Advocates are more important than influencers

For some time I have been arguing that what brands need is advocates not influencers.  Somehow this meme has recently gathered steam in the marketing discussion (see great post here from Jeremy Epstein – influencers vs. fans)

I don’t think fans is quite the right word for what brands or movements need, what they need is advocates.  Advocates are different than fans because they will do something.  They will recommend you to a friend, they will tell someone else to buy your car.  They are taking positive action.   Moreover, they don’t do this because they are “influential” or because they are being paid by the post or enticed to write nice things b/c they are getting free stuff.  They are telling their friends (online and off) to do something, because they believe.

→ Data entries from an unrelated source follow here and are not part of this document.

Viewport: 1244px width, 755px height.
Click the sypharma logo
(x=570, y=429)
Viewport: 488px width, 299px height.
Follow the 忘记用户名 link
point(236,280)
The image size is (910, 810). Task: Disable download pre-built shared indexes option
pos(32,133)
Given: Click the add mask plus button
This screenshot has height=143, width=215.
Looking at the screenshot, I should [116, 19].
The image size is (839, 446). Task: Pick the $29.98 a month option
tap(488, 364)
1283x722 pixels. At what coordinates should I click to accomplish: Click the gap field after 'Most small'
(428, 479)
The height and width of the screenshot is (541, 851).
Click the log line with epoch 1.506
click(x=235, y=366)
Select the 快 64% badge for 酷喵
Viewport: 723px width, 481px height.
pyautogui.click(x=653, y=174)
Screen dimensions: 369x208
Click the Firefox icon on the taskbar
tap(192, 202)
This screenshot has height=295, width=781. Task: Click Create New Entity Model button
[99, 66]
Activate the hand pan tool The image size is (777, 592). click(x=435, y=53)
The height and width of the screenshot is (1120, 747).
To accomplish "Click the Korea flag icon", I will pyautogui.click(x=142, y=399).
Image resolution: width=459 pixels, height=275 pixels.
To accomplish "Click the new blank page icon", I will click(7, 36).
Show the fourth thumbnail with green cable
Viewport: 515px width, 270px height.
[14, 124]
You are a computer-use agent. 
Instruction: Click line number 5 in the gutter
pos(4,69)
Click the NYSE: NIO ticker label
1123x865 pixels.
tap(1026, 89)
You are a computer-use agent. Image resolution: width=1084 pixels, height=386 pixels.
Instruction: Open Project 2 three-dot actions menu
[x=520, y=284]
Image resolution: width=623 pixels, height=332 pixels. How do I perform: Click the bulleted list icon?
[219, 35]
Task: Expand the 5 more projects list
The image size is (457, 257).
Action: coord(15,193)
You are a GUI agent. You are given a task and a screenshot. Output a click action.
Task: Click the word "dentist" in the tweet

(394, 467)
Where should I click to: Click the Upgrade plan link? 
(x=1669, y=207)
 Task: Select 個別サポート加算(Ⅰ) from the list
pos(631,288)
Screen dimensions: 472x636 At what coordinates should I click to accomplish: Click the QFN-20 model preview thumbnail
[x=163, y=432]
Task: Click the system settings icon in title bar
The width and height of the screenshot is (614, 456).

I have studied Brand Advocacy in some detail and I am confident in saying that increasing levels of advocacy (online and off) are correlated to increasing sales or share.  We have studied this in automotive, food, cellular, spirits and other markets with some variability (how much of the change in share or sales are explained by the change in advocacy; time lag) but always with a strong positive correlation.

When we work with brands, key questions are how many advocates do you have (compared to your competition) is the number increasing or decreasing and why?  Also, we examine what your advocates love about you most, and figure out how to leverage these things to grow advocacy.

Contrast this approach with Influencer marketing.  With adovocacy research and marketing we are trying to discover why your authentic brand fans love y0u most and how to make more advocates.  With influencer marketing you are trying to find those few people who will influence lots of other to do something.   Now like most things this works great if you get the right influencer, on the right topic.  Clearly Oprah Winfrey recommending a book to her audience is a guarantee of a NYT best seller.  Every other influencer works less well than that.

The other day I had a tweet with Guy Kawasaki about this very subject.  Guy has somehow Corvettewrangled a Corvette from GM to drive and tweet about as an “influencer”.  I respect Guy for lots of things, but is opinion is irrelevant to me as a car guy.   (Though Guy did confirm that it is fun for him!)  This is but one of many, many influencer strategies being deployed by big companies, and some of them will work.  But to me it feels more like Viral Marketing than anything else.  Rather than engaging your REAL brand users on the level of their personal brand experience, you are looking for a few influencers who will tell the rest of us sheep what to do.

What if instead of giving Guy (and I’m assuming a bunch of other “influencers”) a Corvette GM spent the resources engaging with the people over at the non-GM owned Corvette Forums which has 30 million posts from some 223,000 members?  Those are the Corvette advocates, and the care and feeding of the Corvette advocates (even if they aren’t famous) should be the #1 job of the Corvette PR and Marketing teams.

<RANT OFF>

TO’B

4 Responses to Advocates are more important than influencers

  1. Jeremy says:

    I like what you’ve done with this, though I’m not a big fan of the term “viral Marketing” since I think it’s the effect, not the cause.

    Nonetheless, your assessment vis a vis Guy on the Corvette is right on

  2. tomob says:

    Hi Jeremy:

    I think we’re in agreement on “Viral Marketing”. It is no way to do marketing. One think that occurred to me in reading your post is that Influencer Marketing is very similar to Viral Marketing – you want something simple and cheap to do your work for you.

    TO’B

  3. Kate Brodock says:

    Great post Jeremy –

    It begs the question of whether or not your influencers also need to be advocates? In influencer marketing, it’s best practice to let the influencers give their honest opinions on products or services, therefore, it’s ideal that you find those influencers that also believe in your product. How does this fit into the mix?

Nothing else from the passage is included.